Randy Jackson served as a judge on ‘American Idol’ for 12 seasons
Jackson joined American Idol in the very first season back in 2002, along with fellow judges Simon Cowell and Paula Abdul and host Ryan Seacrest. With the help of audience votes, the three judges went on to crown Kelly Clarkson as the first-ever Idol winner, kickstarting her incredibly successful career.
Jackson continued as a judge on Idol for another 11 seasons. He eventually became the longest-running judge, as Abdul stepped down in 2009 and Cowell left one year later. While season 12 was Jackson’s final appearance as a judge, he returned in season 13 as a mentor.
So, what experience did Jackson bring to American Idol? His musical career dates back to the ’80s, when he played bass guitar for various jazz, R&B, pop, and rock bands. He then became an A&R executive at Columbia and MCA Records, having worked with artists like Mariah Carey and Celine Dion.
In a recent interview with Yahoo Entertainment, Jackson compared American Idol to his work in A&R.
“Simon Cowell and I were A&R guys. We were not just performers like you see on these [singing shows today],” he said. “We were A&R guys. So our life’s work was to try and sign, develop, find, discover new artists and make great records. So what they were about to do was exactly what we did.”

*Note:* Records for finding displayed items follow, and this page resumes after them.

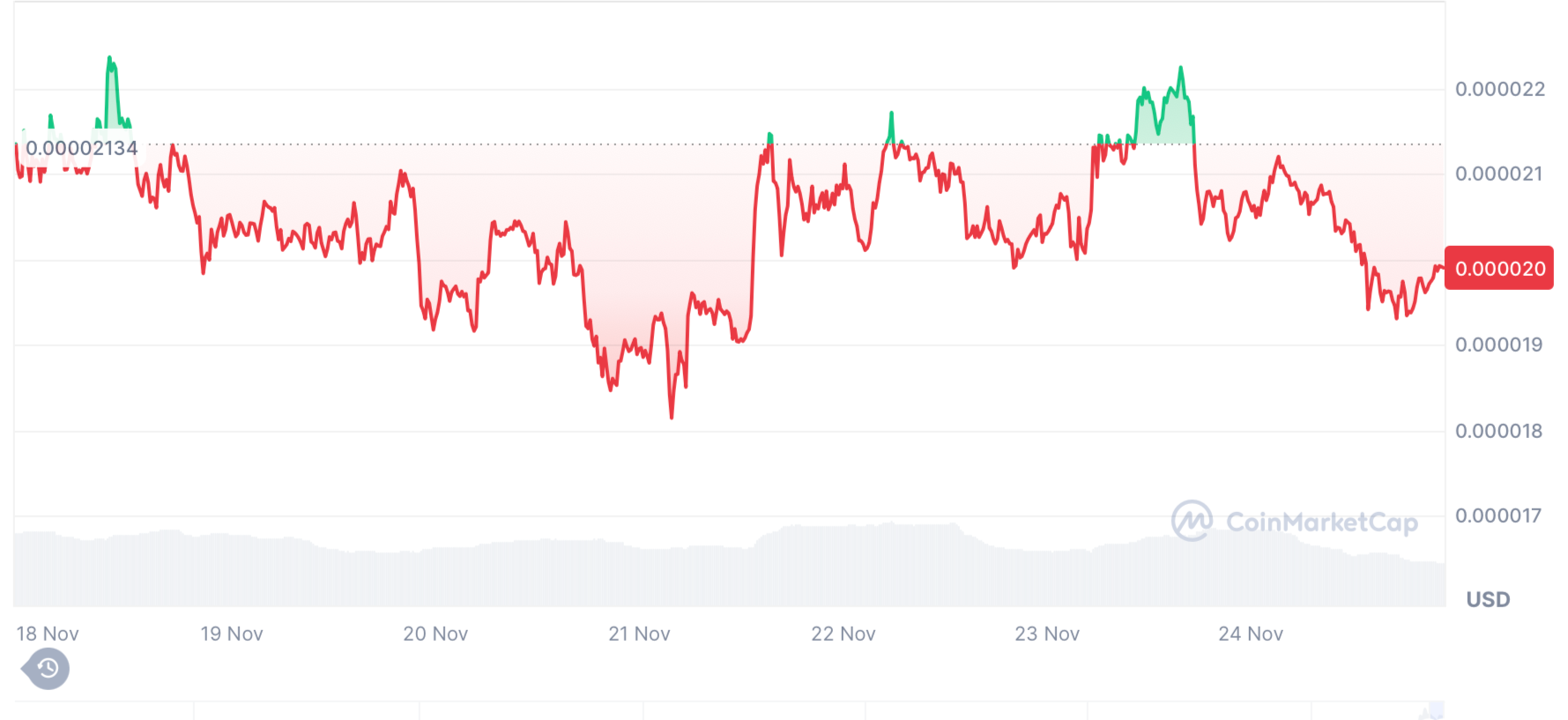Viewport: 1568px width, 720px height.
Task: Click the 0.000017 price axis label
Action: [1499, 516]
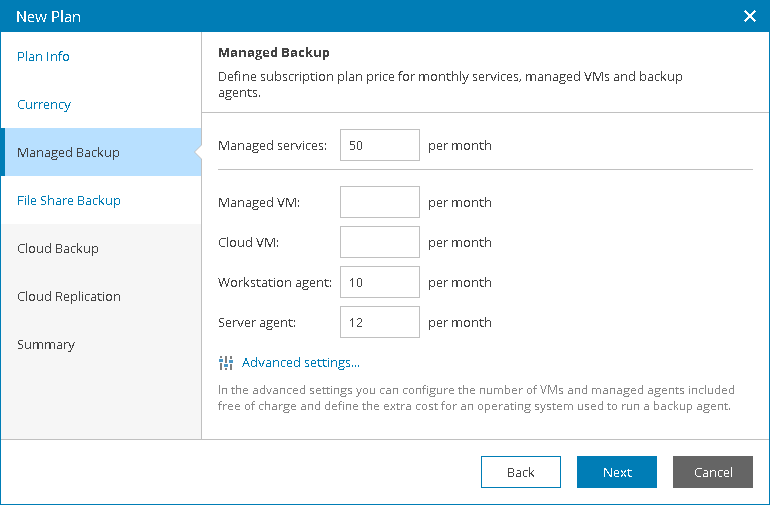Open the Cloud Backup step
This screenshot has width=770, height=505.
tap(58, 249)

Randy Jackson thinks singing competitions have gotten ‘too nice’
Looking back on 20 years of Idol, Jackson said one thing has drastically changed over the years: judges on The Voice and American Idol are a lot nicer to contestants these days. He recalled a time when Simon Cowell would “berate” singers, and though he took it too far sometimes, Jackson thought some contestants needed to hear it.
“One of the things I don’t like today, there’s very little truth being told on these shows. If you’re terrible, you need to know it,” he told Yahoo. “I think they’re all too nice now. … This is a tough, hard, mean, give-zero-F’s business. … [A] real reality show, you’re telling people the truth. Wouldn’t you want to know the truth?”
Jackson added that rejection helped him in his own career.
“The people that didn’t like me, didn’t like my playing, didn’t like my songwriting, didn’t like my producing. That’s what made me work and try harder,” he said. “It’s the same thing that goes in bands. You’re in a band. You bring in these songs, and everybody starts laughing. That song’s terrible. You go back, and you write an even better song. The competition and the challenge help us get better, not the yeses, not you’re lovely, but not today. That doesn’t do anything for anyone.”
Judges may not want to give criticism out of fear of getting it back, Jackson says
Jackson continued on to explain that judges might have gotten nicer because they don’t want pushback from the contestants. They could be “mean” to the contestants and tell them they’re “terrible,” but the contestant could later say the same about them.
“An artist is never going to be that brass with someone because they don’t probably want to get it back. They don’t want to get it back, and they want to be liked,” he added.
Fans can watch the current season of American Idol when new episodes air on Sundays and Mondays at 8 p.m. ET on ABC.